>>>>>

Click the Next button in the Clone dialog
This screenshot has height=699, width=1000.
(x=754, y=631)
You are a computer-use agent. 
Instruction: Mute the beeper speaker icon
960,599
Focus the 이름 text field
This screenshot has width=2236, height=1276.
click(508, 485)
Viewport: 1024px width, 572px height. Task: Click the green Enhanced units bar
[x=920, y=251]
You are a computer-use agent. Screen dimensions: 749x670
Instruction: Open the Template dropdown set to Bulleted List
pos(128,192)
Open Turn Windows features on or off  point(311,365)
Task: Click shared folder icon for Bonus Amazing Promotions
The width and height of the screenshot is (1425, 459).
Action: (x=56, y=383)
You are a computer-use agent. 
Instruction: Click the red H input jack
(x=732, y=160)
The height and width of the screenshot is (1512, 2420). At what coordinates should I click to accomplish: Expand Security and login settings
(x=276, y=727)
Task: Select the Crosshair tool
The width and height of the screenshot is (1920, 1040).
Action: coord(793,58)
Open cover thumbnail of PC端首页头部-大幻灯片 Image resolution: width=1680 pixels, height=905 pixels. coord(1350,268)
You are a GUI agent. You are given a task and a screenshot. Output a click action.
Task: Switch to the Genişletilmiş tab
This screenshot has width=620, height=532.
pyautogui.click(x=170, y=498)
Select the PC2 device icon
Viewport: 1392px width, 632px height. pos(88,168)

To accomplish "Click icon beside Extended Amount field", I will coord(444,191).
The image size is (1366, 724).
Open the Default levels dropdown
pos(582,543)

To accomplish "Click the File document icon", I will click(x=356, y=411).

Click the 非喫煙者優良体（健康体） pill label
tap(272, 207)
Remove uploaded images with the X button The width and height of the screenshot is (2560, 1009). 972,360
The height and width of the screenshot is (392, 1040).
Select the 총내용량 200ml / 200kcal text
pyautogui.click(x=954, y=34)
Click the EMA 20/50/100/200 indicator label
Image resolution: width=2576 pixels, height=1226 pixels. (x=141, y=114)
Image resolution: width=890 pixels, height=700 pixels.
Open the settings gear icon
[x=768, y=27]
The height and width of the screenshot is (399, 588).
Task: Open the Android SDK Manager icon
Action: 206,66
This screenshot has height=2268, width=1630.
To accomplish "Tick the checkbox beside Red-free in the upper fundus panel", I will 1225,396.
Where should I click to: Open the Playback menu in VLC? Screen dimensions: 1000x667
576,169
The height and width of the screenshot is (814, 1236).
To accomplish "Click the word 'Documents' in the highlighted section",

<<<<<

**Exercise directions**
Give the rows above as a Markdown table, from the line containing "You are a GUI" through the line containing "Remove uploaded images", both included, with blank lines omitted. Use two columns: "No." for the running number and "Line" for the line itself.

**Response**
| No. | Line |
|---|---|
| 1 | You are a GUI agent. You are given a task and a screenshot. Output a click action. |
| 2 | Task: Switch to the Genişletilmiş tab |
| 3 | This screenshot has width=620, height=532. |
| 4 | pyautogui.click(x=170, y=498) |
| 5 | Select the PC2 device icon |
| 6 | Viewport: 1392px width, 632px height. pos(88,168) |
| 7 | To accomplish "Click icon beside Extended Amount field", I will coord(444,191). |
| 8 | The image size is (1366, 724). |
| 9 | Open the Default levels dropdown |
| 10 | pos(582,543) |
| 11 | To accomplish "Click the File document icon", I will click(x=356, y=411). |
| 12 | Click the 非喫煙者優良体（健康体） pill label |
| 13 | tap(272, 207) |
| 14 | Remove uploaded images with the X button The width and height of the screenshot is (2560, 1009). 972,360 |